Wordless Thinking – Tamseel's Weblog

Henrik had posted a new essay (When is it better to think without words?) some days ago and I had been holding out reading it. I think I do this because Henrik’s essays feel too sacred to be read casually. And it turned out right. I literally jumped off my feet–several times–as I read it today at dawn.

What makes Henrik’s essays so lovely is that it’s like, there’s a sort of hum of a melody you had heard somewhere in childhood and the details of it are faded (perhaps you had only heard it from far off and your ears didn’t had capacity to perceive those details in the first place), and that faded hum stays in your mind for days and months and years, and then someday, you turn your attention to someone, and they start playing that precise melody that has been taking up your mind for so long, with such sharp and crisp details that your ears start savoring with great attention so as to fill in those missing details, and as the melody is about to end, you are startled as you realize there is more to that melody that you hadn’t heard of before, and what you had been repeating was merely a segment of an extended symphony.

I think I have been doing this thinking-without-words thing, for a few years, even though much rudimentary compared to Hadamard’s.

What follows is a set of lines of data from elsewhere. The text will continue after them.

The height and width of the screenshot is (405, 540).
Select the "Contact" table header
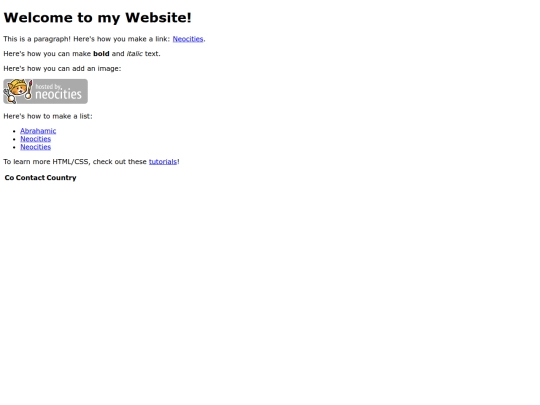click(x=30, y=178)
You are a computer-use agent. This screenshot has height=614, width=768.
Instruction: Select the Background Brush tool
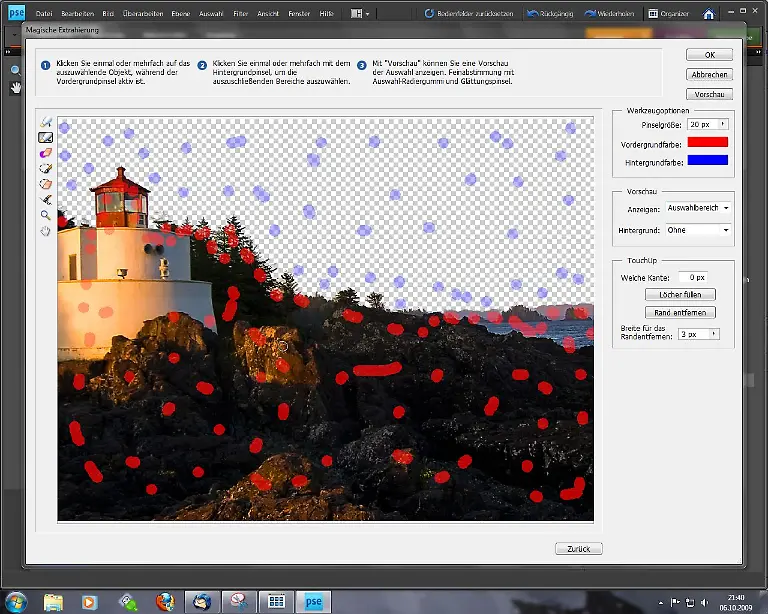pos(45,137)
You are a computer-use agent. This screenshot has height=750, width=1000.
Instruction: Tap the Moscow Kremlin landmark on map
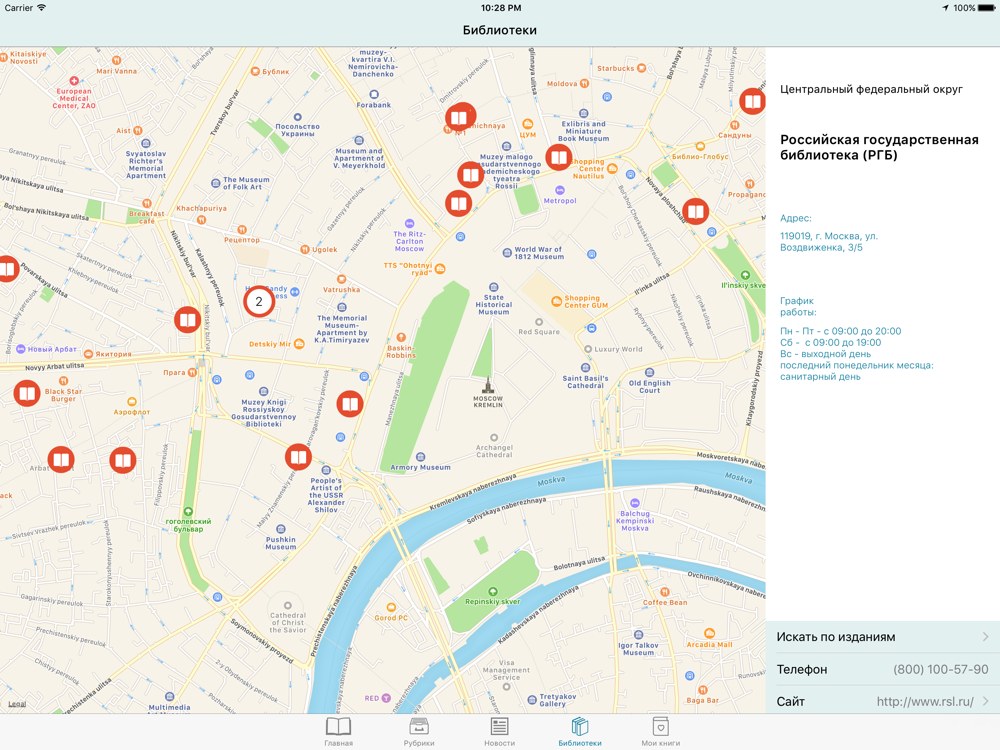coord(488,393)
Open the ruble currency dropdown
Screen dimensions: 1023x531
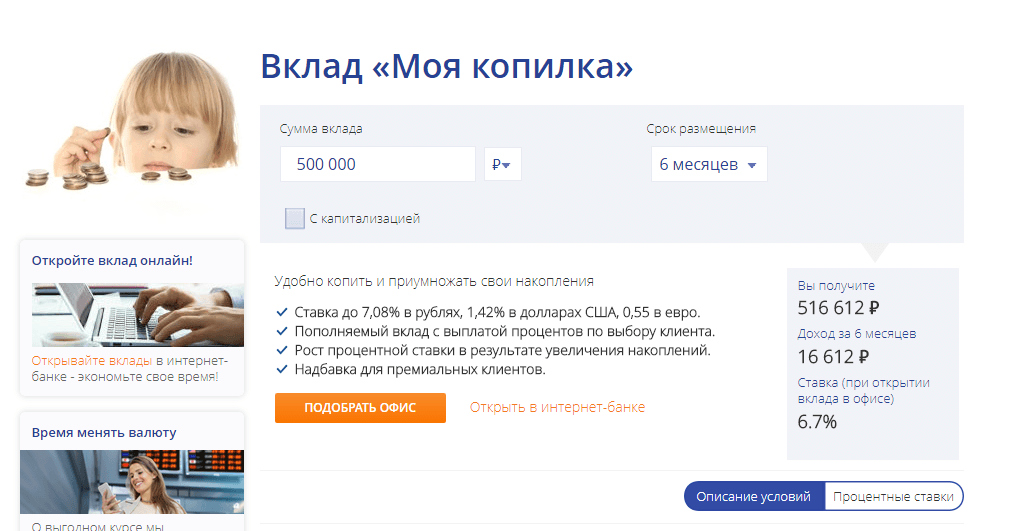click(503, 165)
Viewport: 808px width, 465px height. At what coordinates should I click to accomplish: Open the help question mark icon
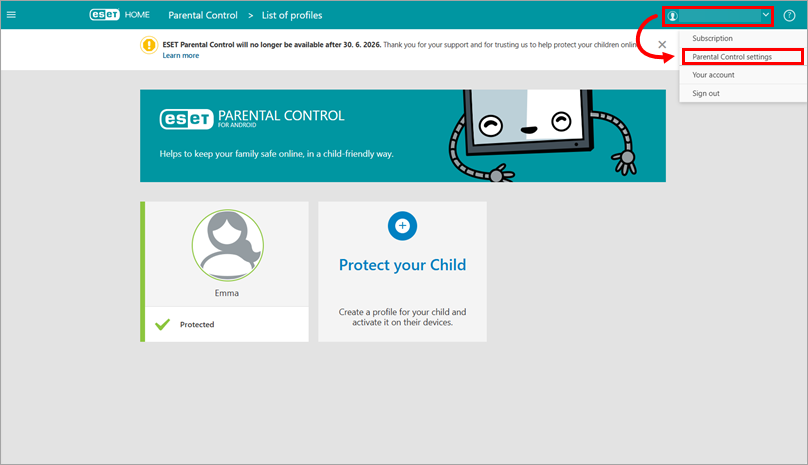(x=789, y=16)
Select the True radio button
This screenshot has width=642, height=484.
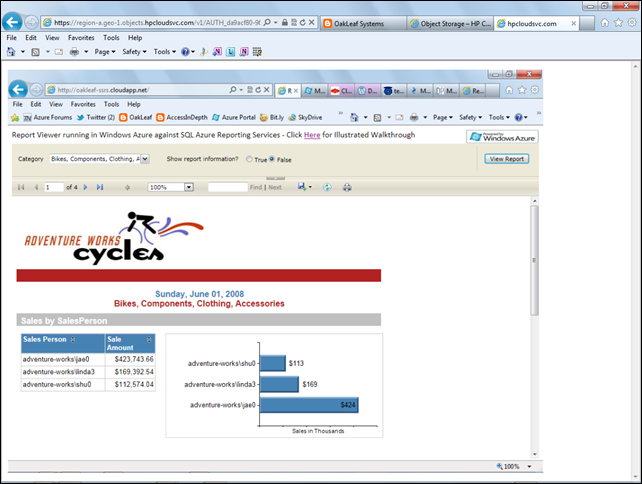pyautogui.click(x=249, y=159)
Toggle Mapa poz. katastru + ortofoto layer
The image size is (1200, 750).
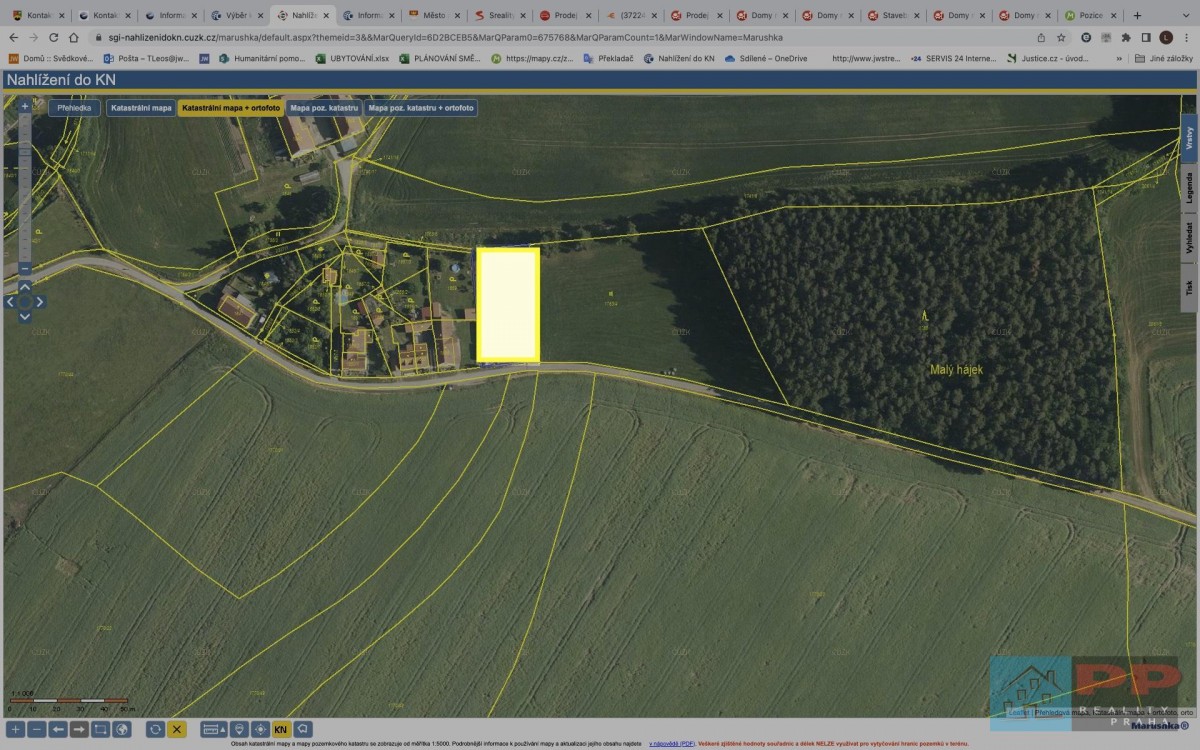pyautogui.click(x=420, y=107)
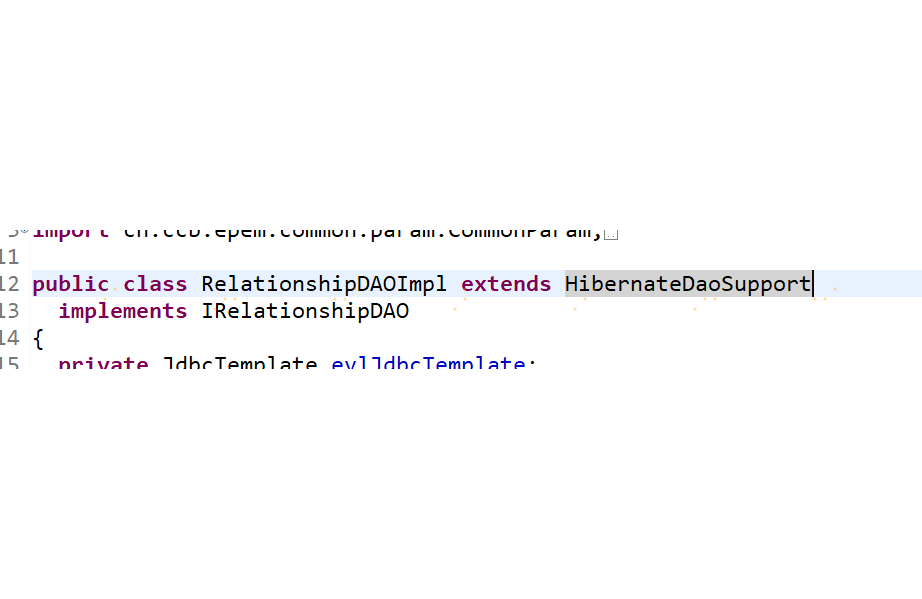Click the IRelationshipDAO interface name
The image size is (922, 599).
click(305, 311)
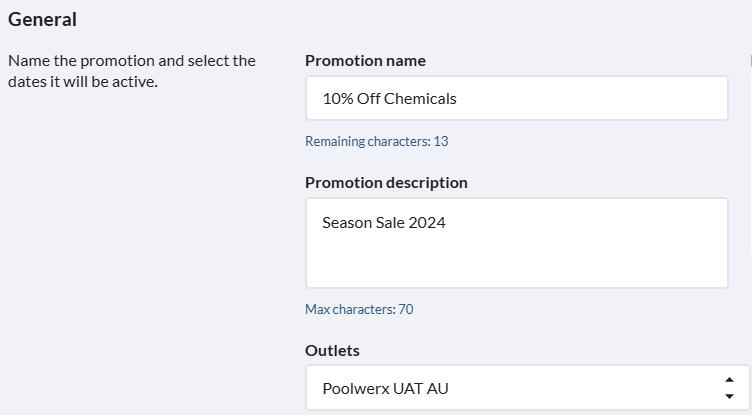Place cursor in Season Sale 2024 text
The width and height of the screenshot is (752, 415).
[383, 222]
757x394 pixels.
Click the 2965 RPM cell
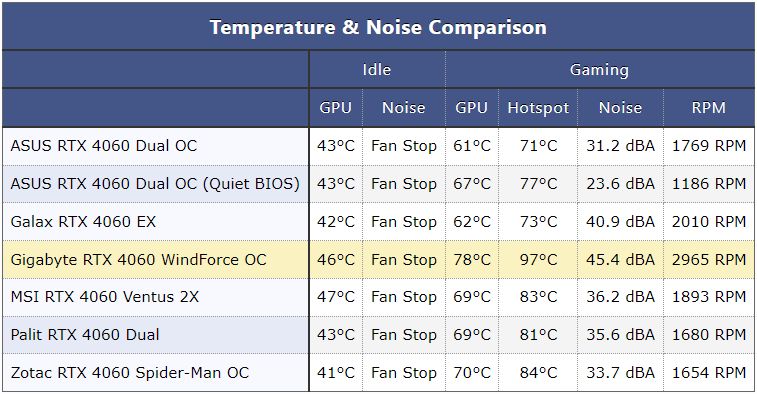tap(709, 260)
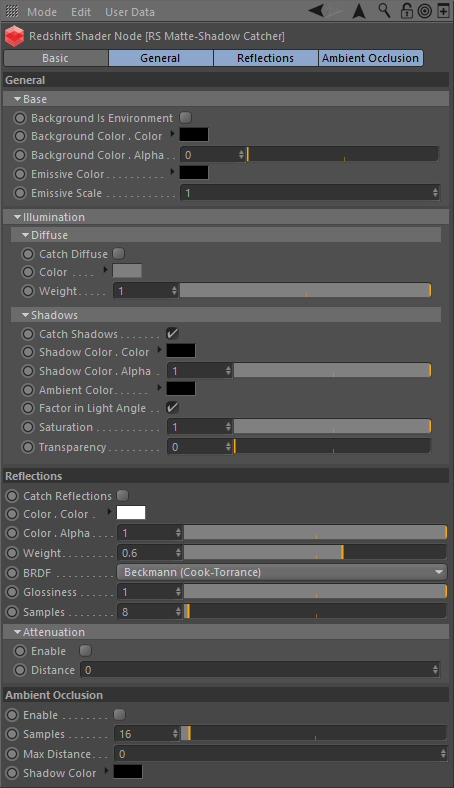454x788 pixels.
Task: Toggle the lock element icon
Action: (x=406, y=11)
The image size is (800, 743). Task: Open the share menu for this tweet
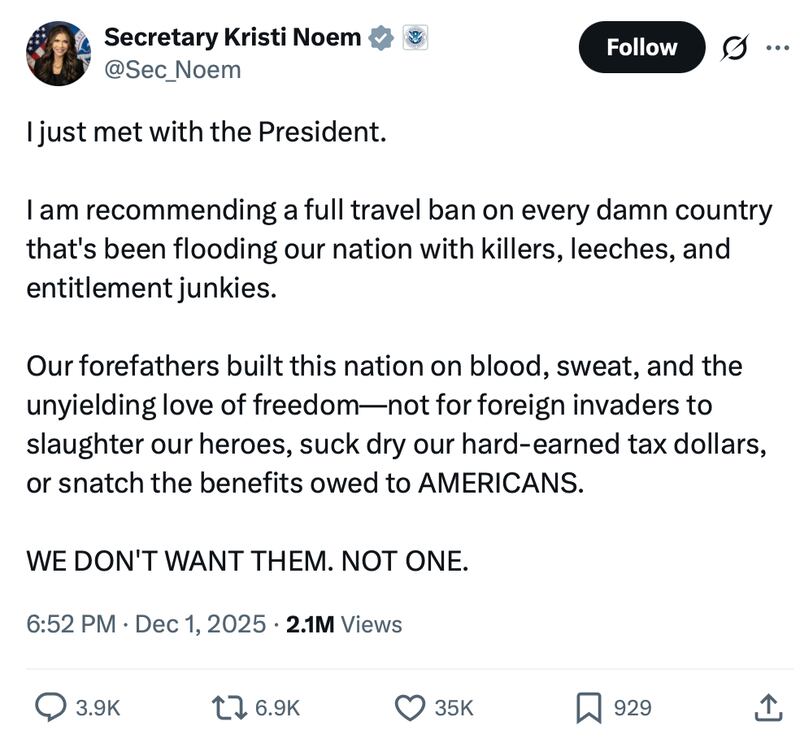tap(770, 706)

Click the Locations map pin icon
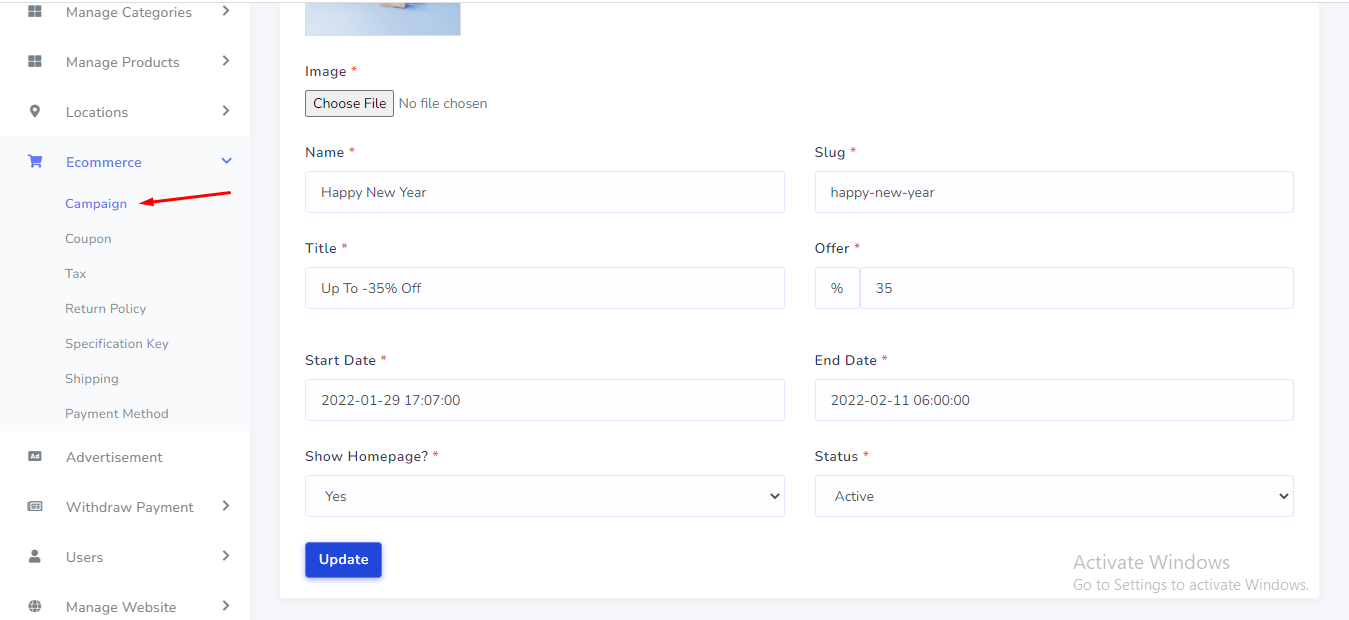click(x=35, y=112)
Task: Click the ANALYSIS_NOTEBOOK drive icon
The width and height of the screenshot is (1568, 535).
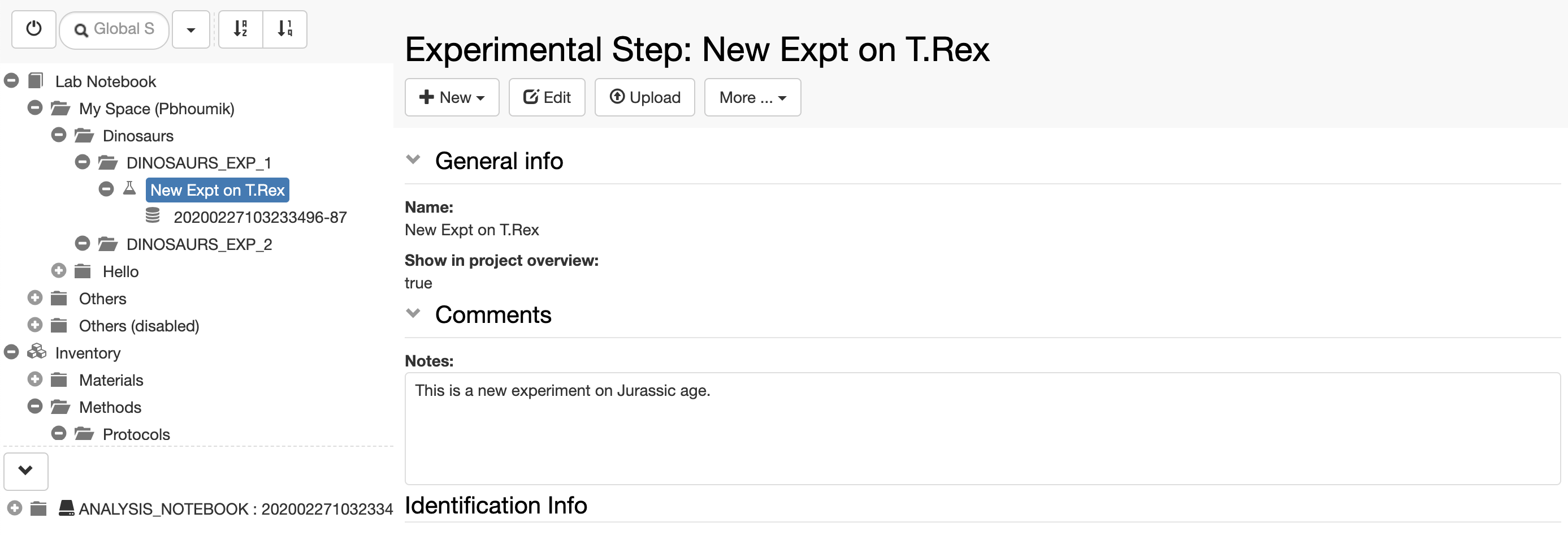Action: point(67,508)
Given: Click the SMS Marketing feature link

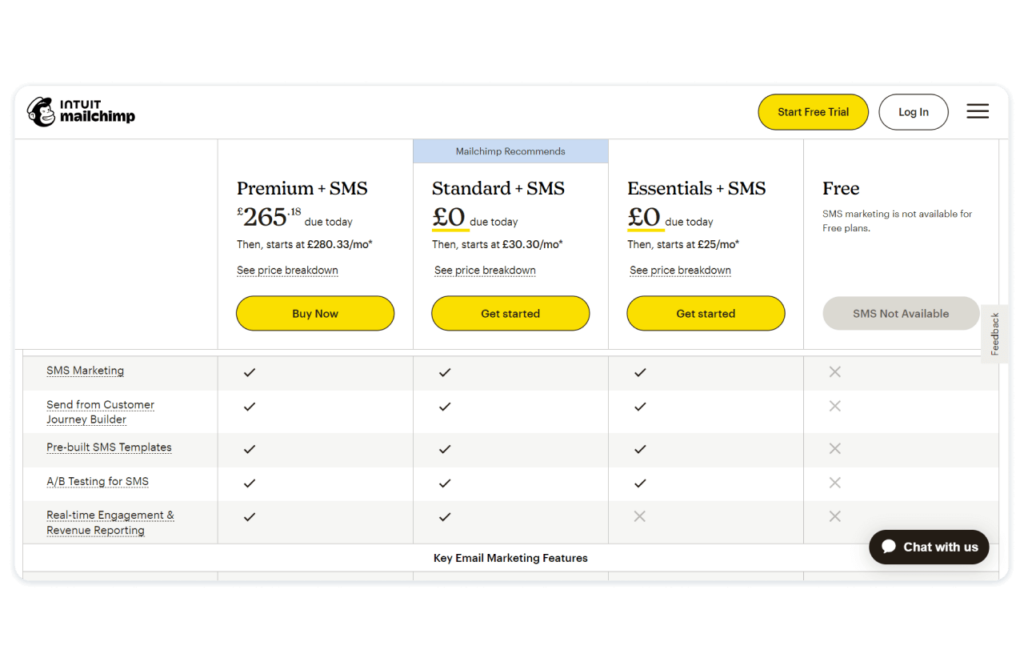Looking at the screenshot, I should coord(85,370).
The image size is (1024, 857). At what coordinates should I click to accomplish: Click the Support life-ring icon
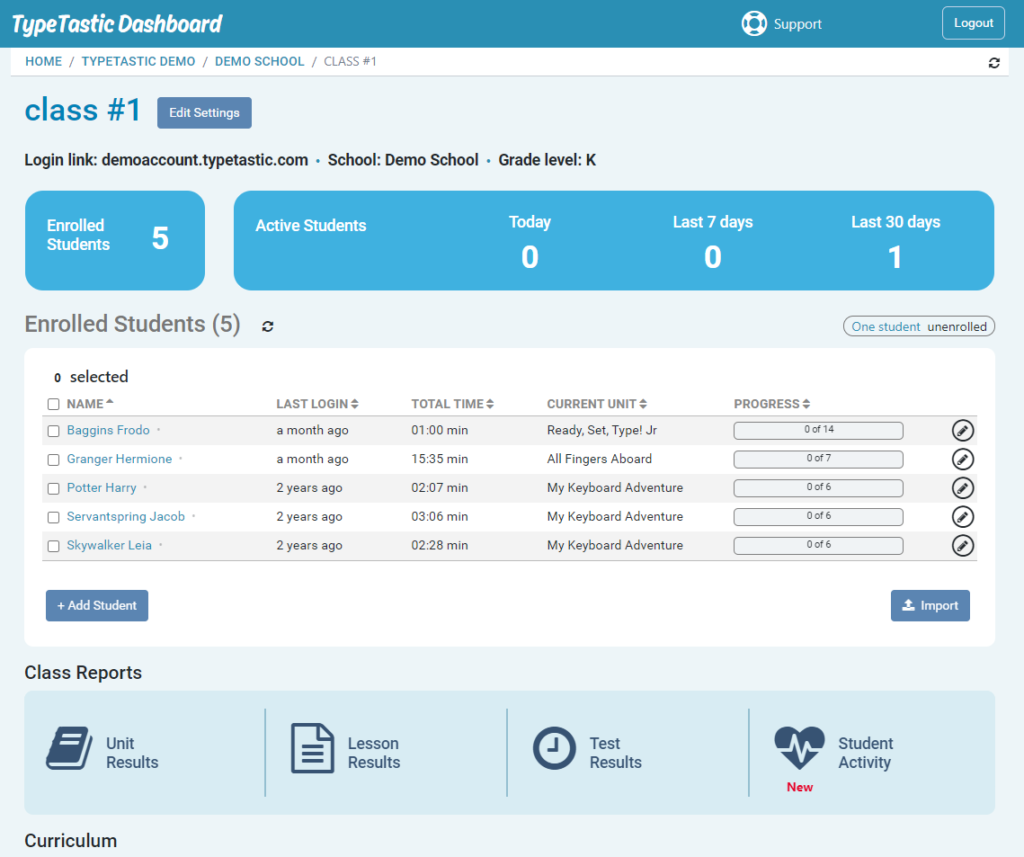753,22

This description seems oddly familiar:

He also saw something that looked like equations, but as if seen from a distance, without glasses on: he was unable to make out what they said.

this type of deep, consciously-blurry concentration

Often when, reading something or paying attention to something for long, excites my mind too much, I go for a walk, that sometimes continues for an hour or more, in which I think without words¹. And I feel this strange tension, because there’s this wide panorama, really really wide, and I can see these bizarre connections between remote things, but when I try to zoom in or to look clearly into the details of that thing to be able to validate if that apparent connection makes any sense or not, the whole image shatters and falls apart. And so I am left empty-handed, retaining neither that wide panorama, nor any conclusions about validity of any particular connection/pattern. It’s a very unsettling feeling.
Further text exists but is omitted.